YOUR GOAL: Set down again exactly the lines of the listing below that fall between the line holding "Image resolution: width=1728, height=1117." and the line holding "Samtykke [tab] (564, 403)", inclusive.

MATERIALS PROVIDED:
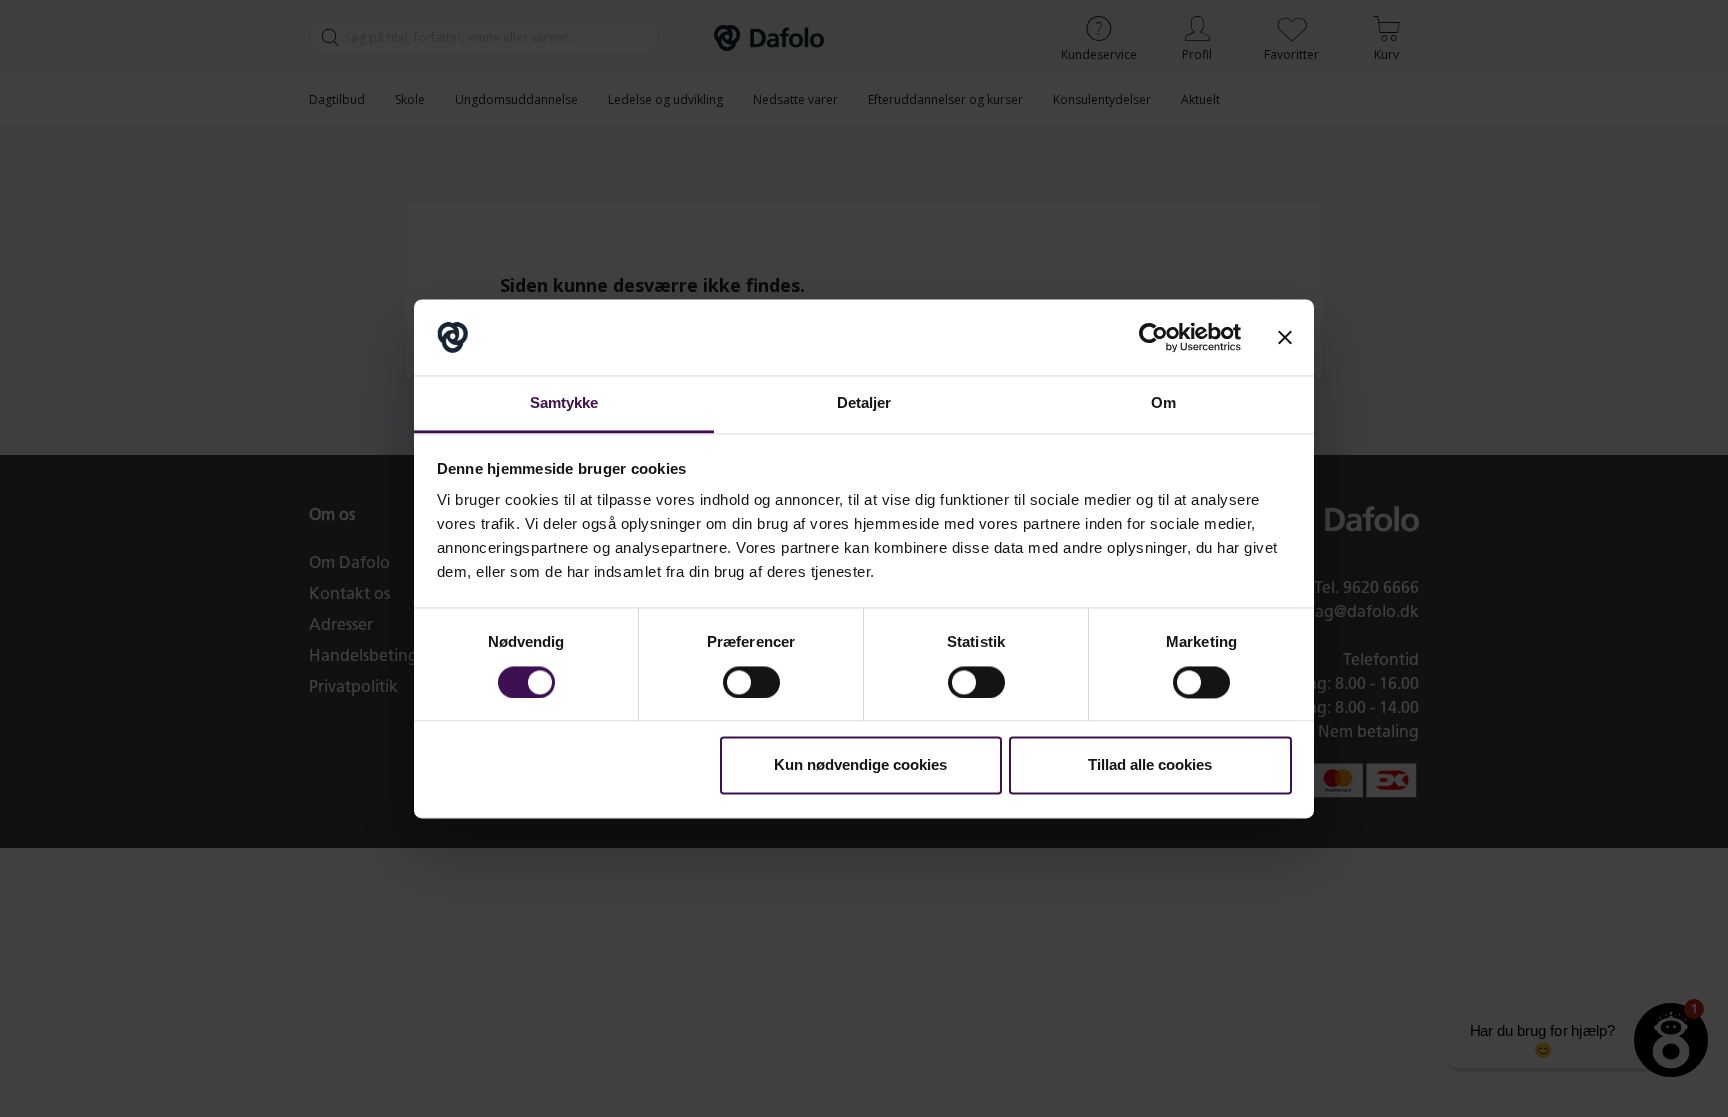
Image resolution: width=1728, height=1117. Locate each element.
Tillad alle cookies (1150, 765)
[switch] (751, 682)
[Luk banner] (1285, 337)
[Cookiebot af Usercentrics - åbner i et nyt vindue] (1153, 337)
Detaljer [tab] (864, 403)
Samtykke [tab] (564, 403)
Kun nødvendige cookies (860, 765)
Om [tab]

==

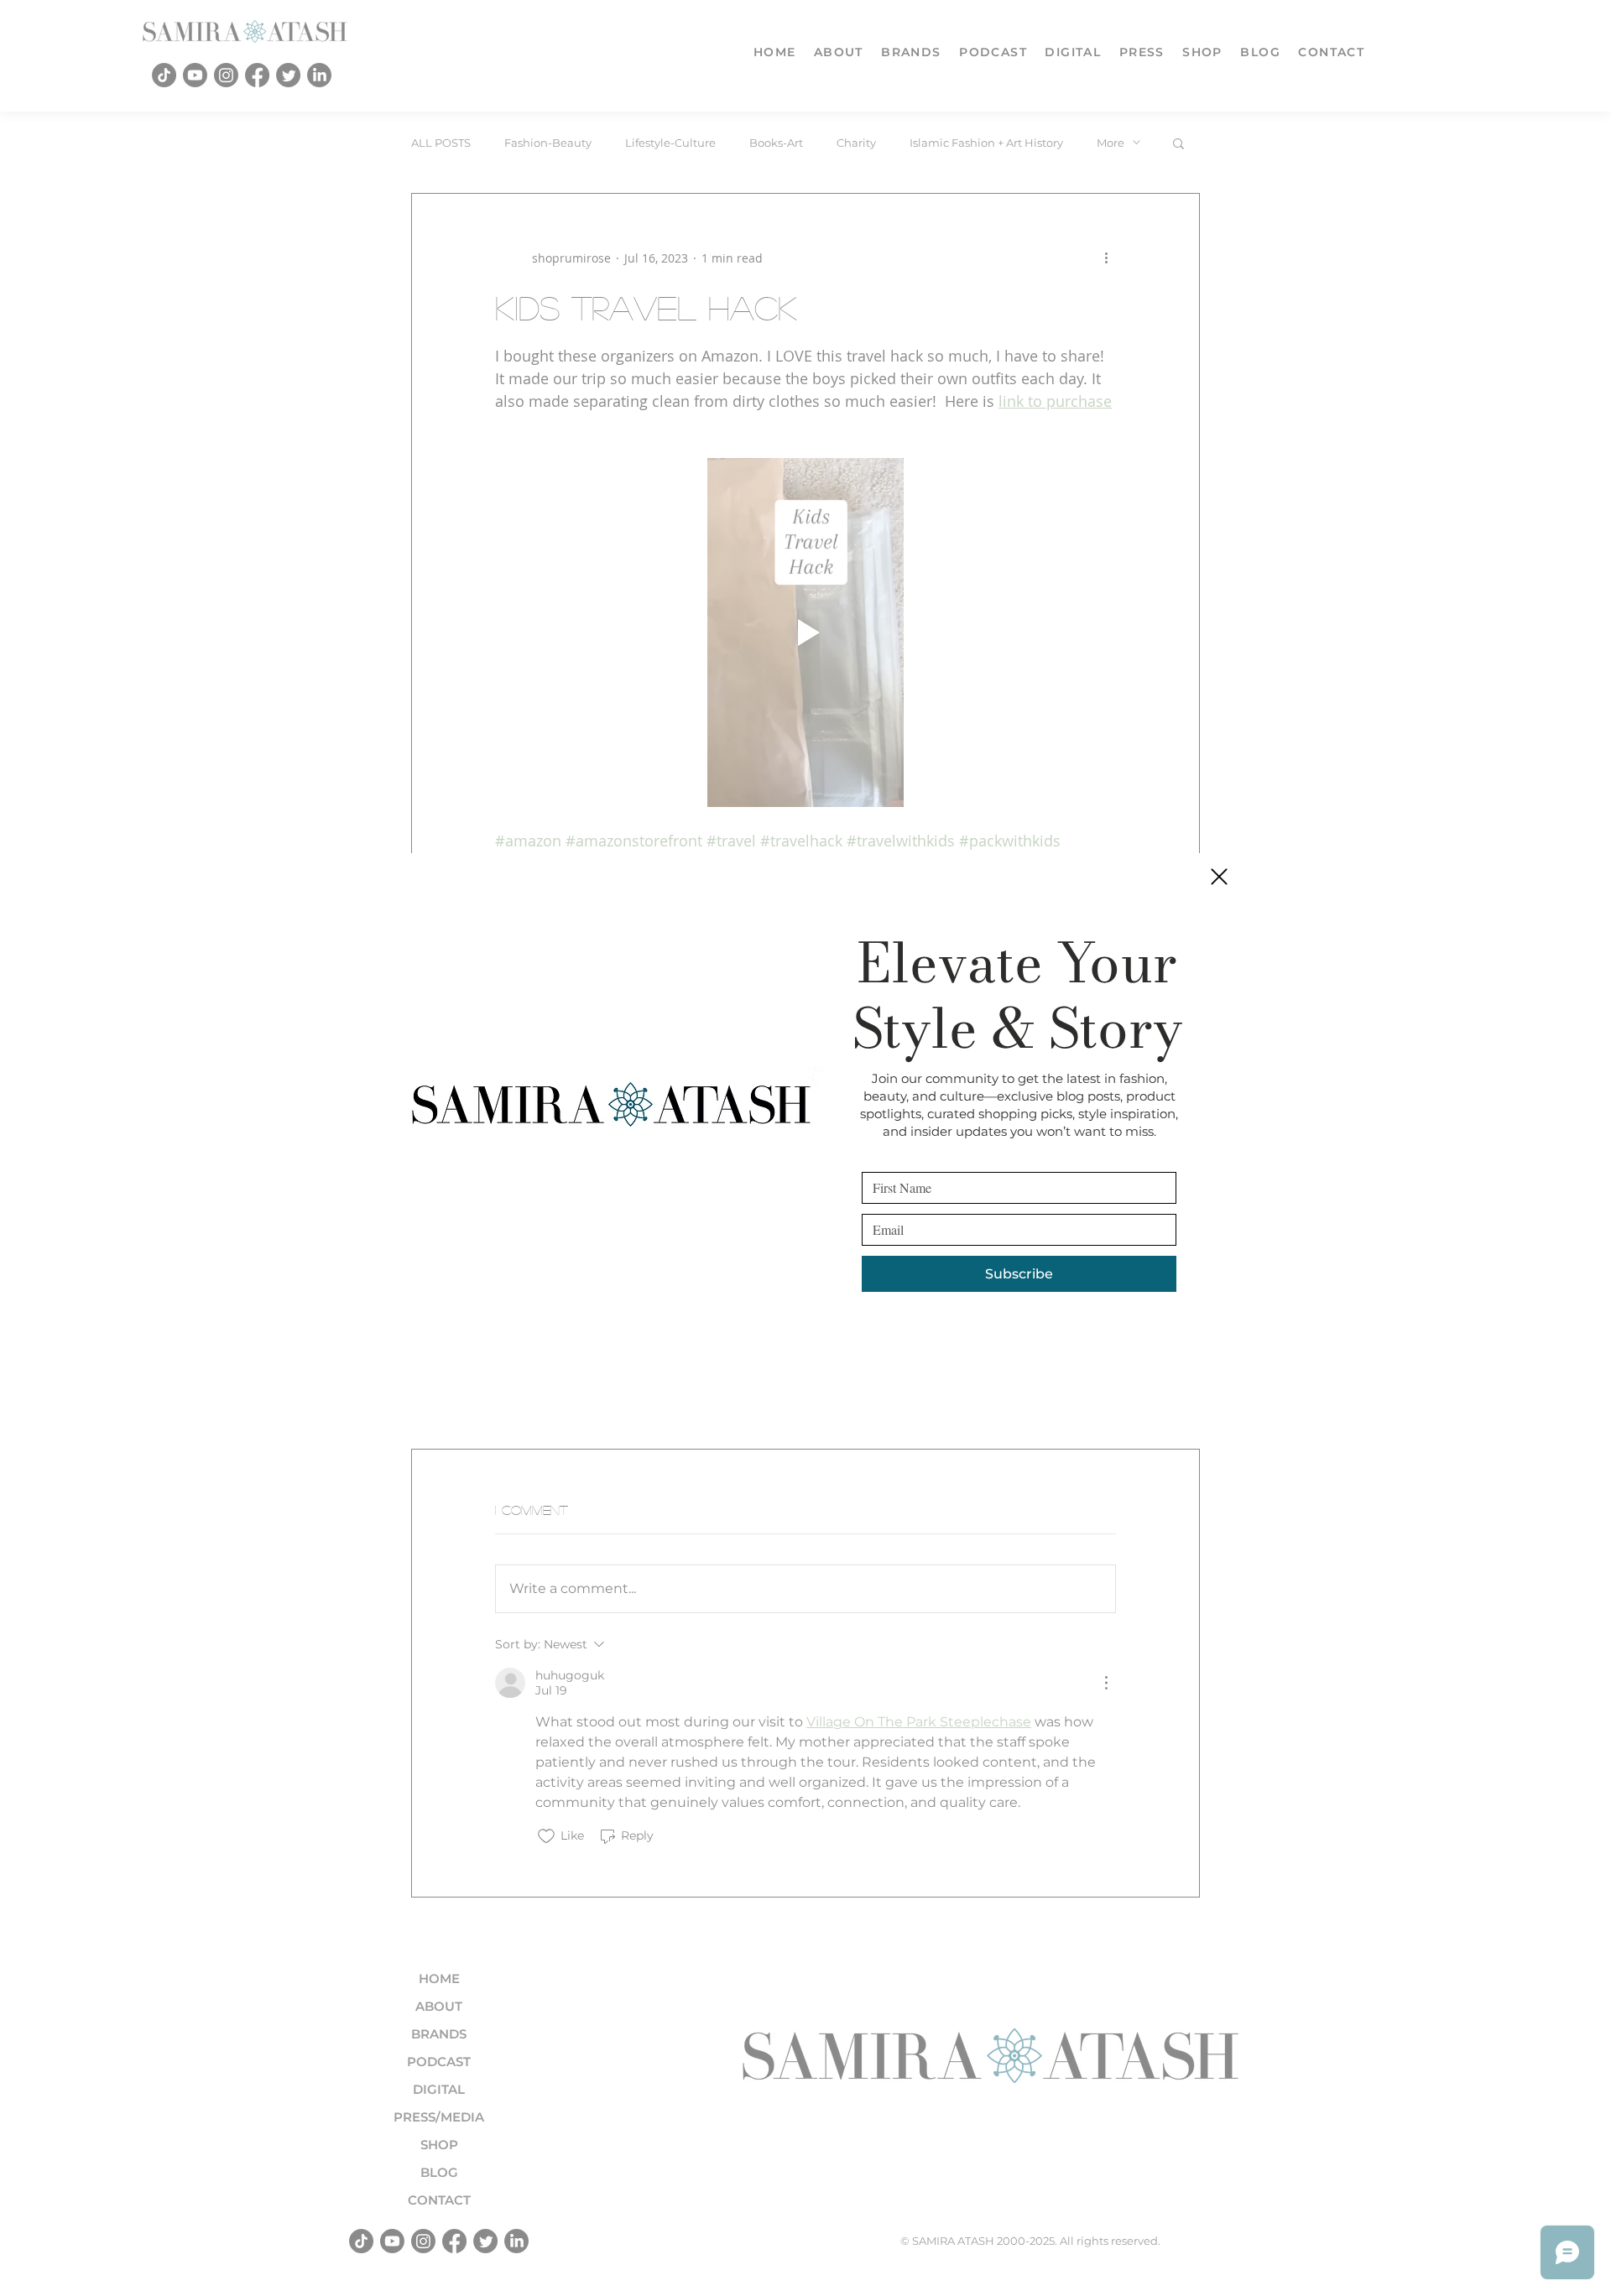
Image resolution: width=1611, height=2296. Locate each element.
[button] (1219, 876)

...

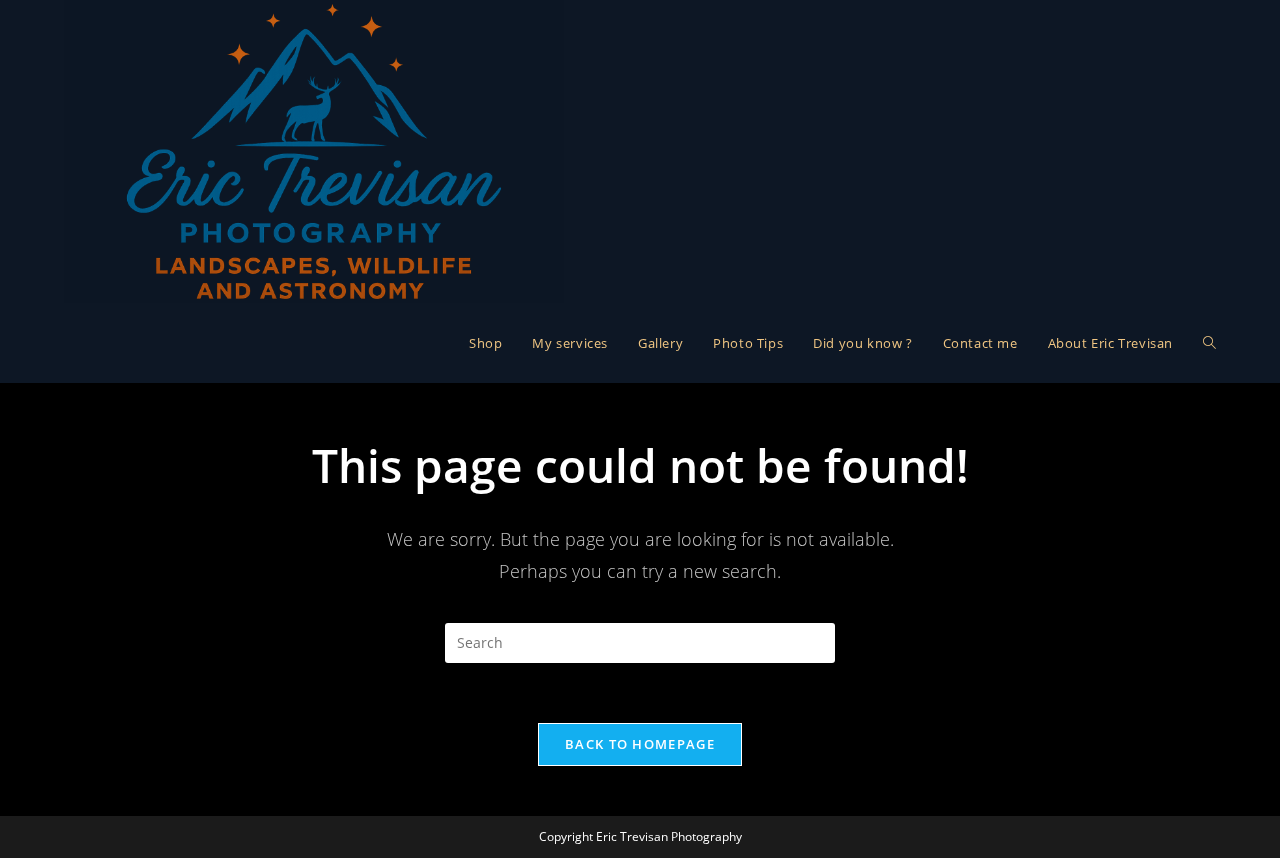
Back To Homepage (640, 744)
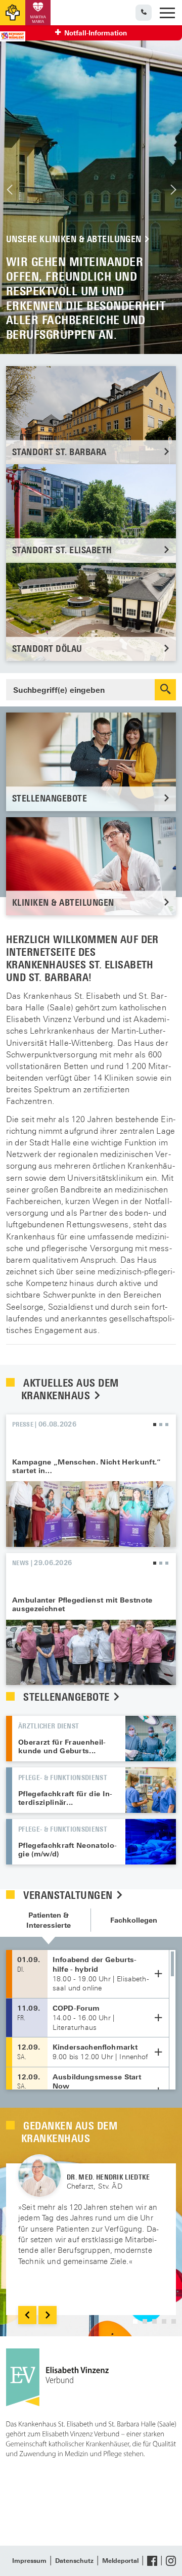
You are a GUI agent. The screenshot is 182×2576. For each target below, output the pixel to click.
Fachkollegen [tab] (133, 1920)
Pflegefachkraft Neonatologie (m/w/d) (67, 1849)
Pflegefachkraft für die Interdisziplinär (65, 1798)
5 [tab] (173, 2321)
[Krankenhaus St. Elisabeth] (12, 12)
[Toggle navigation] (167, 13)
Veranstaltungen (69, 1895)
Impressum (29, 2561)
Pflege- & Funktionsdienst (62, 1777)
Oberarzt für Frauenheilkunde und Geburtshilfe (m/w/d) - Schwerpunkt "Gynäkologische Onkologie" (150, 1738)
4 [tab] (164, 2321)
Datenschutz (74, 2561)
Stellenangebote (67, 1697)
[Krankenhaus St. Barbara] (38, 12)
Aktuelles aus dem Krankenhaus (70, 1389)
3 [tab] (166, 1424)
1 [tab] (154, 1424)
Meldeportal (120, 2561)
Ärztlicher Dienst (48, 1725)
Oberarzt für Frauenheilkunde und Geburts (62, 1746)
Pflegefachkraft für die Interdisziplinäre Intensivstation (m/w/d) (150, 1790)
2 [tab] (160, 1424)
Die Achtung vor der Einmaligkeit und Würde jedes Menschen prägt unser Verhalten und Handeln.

SOLUTION TO THIS PROBLEM:
Image resolution: width=1728, height=1117. Locate each element.
Tillad alle cookies (1150, 765)
[switch] (751, 682)
[Luk banner] (1285, 337)
[Cookiebot af Usercentrics - åbner i et nyt vindue] (1153, 337)
Detaljer [tab] (864, 403)
Samtykke [tab] (564, 403)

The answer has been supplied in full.